Porous tantalum structure integrated on Ti6Al4V base by Laser Powder Bed Fusion for enhanced bony-ingrowth implants: In vitro and in vivo validation

Abstract

Despite the widespread application of Ti6Al4V and tantalum (Ta) in orthopedics, bioinertia and high cost limit their further applicability, respectively, and tremendous efforts have been made on the Ti6Al4V-Ta alloy and Ta coating to address these drawbacks. However, the scaffolds obtained are unsatisfactory. In this study, novel high-interface-strength Ti6Al4V-based porous Ta scaffolds were successfully manufactured using Laser Powder Bed Fusion for the first time, in which porous Ta was directly manufactured on a solid Ti6Al4V substrate. Mechanical testing revealed that the novel scaffolds were biomechanically compatible, and the interfacial bonding strength was as high as 447.5 MPa. In vitro biocompatibility assay, using rat bone marrow mesenchymal stem cells (r-BMSCs), indicated that the novel scaffolds were biocompatible. Alkaline phosphatase and mineralized nodule determination demonstrated that the scaffolds favored the osteogenic differentiation of r-BMSCs. Moreover, scaffolds were implanted into rabbits with femur bone defects, and imaging and histological evaluation identified considerable new bone formation and bone ingrowth, suggesting that the scaffolds were well integrated with the host bone. Overall, these results demonstrated good mechanical compatibility, biocompatibility, and osteointegration performance of the novel Ti6Al4V-based porous Ta scaffold, which possesses great potential for orthopedic clinical applications.

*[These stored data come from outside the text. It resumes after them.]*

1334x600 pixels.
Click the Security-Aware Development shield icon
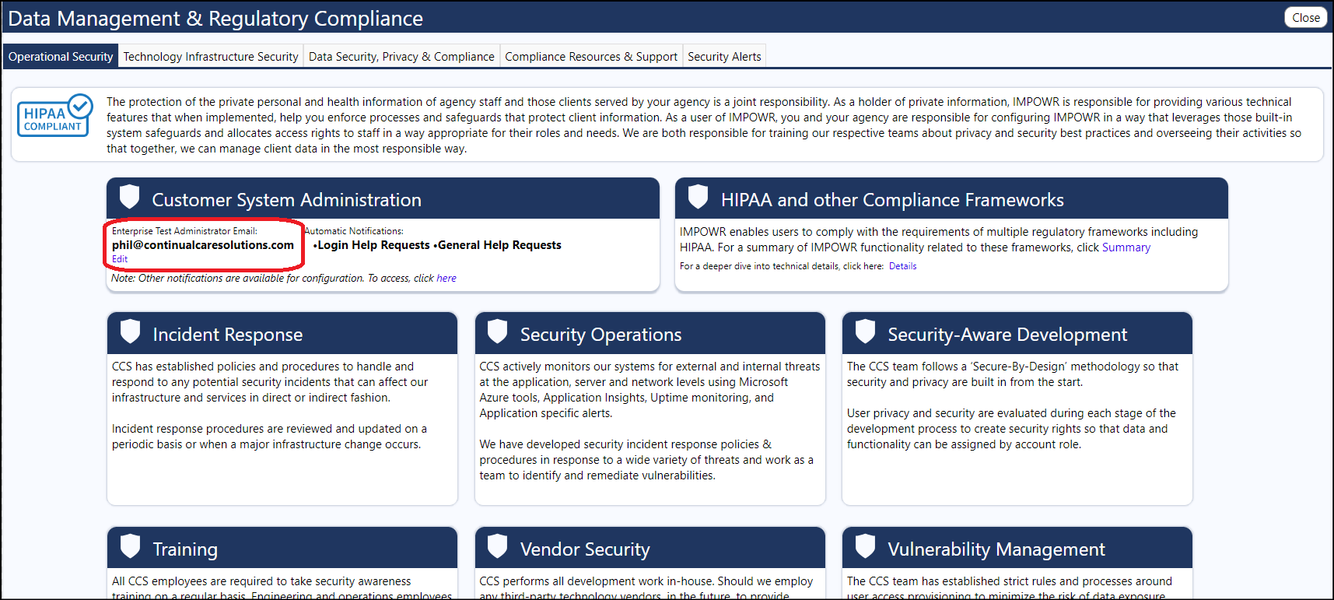(x=866, y=332)
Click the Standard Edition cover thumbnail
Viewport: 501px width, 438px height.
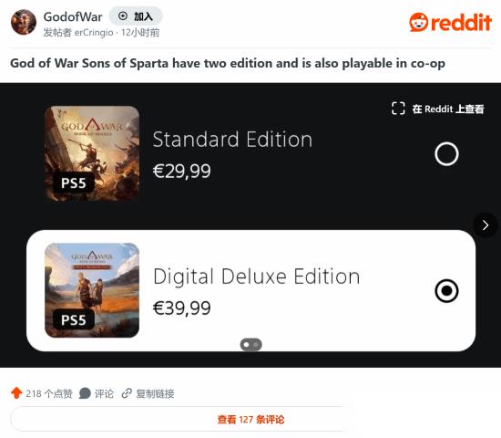tap(92, 153)
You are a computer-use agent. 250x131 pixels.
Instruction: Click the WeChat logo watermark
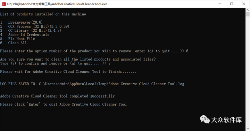(205, 120)
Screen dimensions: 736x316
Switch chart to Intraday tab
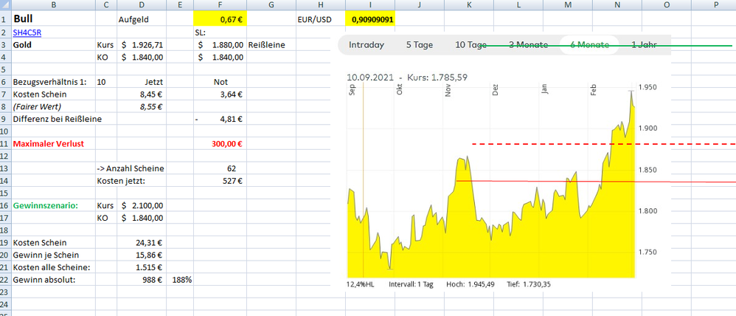367,44
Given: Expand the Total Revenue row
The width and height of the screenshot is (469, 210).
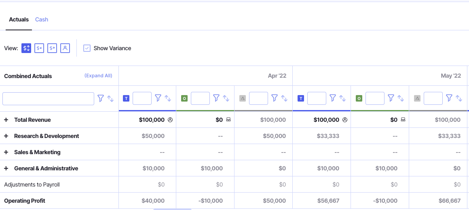Looking at the screenshot, I should pos(6,120).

Keywords: Laser powder bed fusion; Orthopedic scaffolds; Osteointegration; Tantalum; Ti6Al4V.

Graphical abstract

Fig. 1

Fabrication and characterization of the novel scaffolds. (a) 3-dimensional view of the diamond unit cell, (b) spherical tantalum and Ti6Al4V powders used for the fabrication of the novel scaffolds, (d) building orientation of the samples, (e) overview of the manufactured samples, (f) scanning electron microscopy (SEM) images of the samples, (g) representative images of Energy-Dispersive Spectrometry (EDS) detection for the samples.

Fig. 2

Mechanical testing of the novel scaffolds. (a) Representative strain-stress curve of the compressive test, (b) distribution images of elements in the interface detected using Energy-Dispersive Spectrometry (EDS), (c) schematic diagram of the flat dog-bone-shaped coupons, (d) tensile test, (e) representative strain-stress curve of the tensile test.

Fig. 3

Biocompatibility of the novel scaffolds. (a) Representative scanning electron microscopy (SEM) images of r-BMSCs on the scaffolds at day 2 and day 12, (b–c) DAPI/phalloidin fluorescence labeling images of r-BMSCs at day 7 and corresponding quantitative analysis of cellular area to nucleus, (d) proliferation of r-BMSCs on the scaffolds. (**P < 0.01).

Fig. 4

In vitro osteogenesis determination. (a) Alkaline phosphatase (ALP) production generated from the r-BMSCs on the scaffolds after culturing for 3 and 7 days, (b) representative images of alizarin red staining of mineralized nodules, (c) quantitative analysis of dissolved mineralized nodules. (*P < 0.05, **P < 0.01). (For interpretation of the references to color in this figure legend, the reader is referred to the Web version of this article.)

Fig. 5

Imageology analysis of the in-vivo animal experiment. (a) Representative X-ray images of the femur specimens at sixth week after implantation, (b) representative. 3D reconstructive images of Micro-CT analysis, (c–d) quantitative analysis of the ratio of bone volume to tissue volume (BV/TV) and trabecular number (Tb·N). (*P < 0.05, **P < 0.01).

Fig. 6

Histological analysis of the in-vivo animal experiment. (a–b) Representative images of the van Geison's staing and toluidine blue staining at postoperative six weeks, (c) SEM micrographs of new bone agglomerates and bone microstructure surrounding and inside the scaffolds, (d) EDS images for screening the distribution of elements in the hard tissue sections. (For interpretation of the references to color in this figure legend, the reader is referred to the Web version of this article.)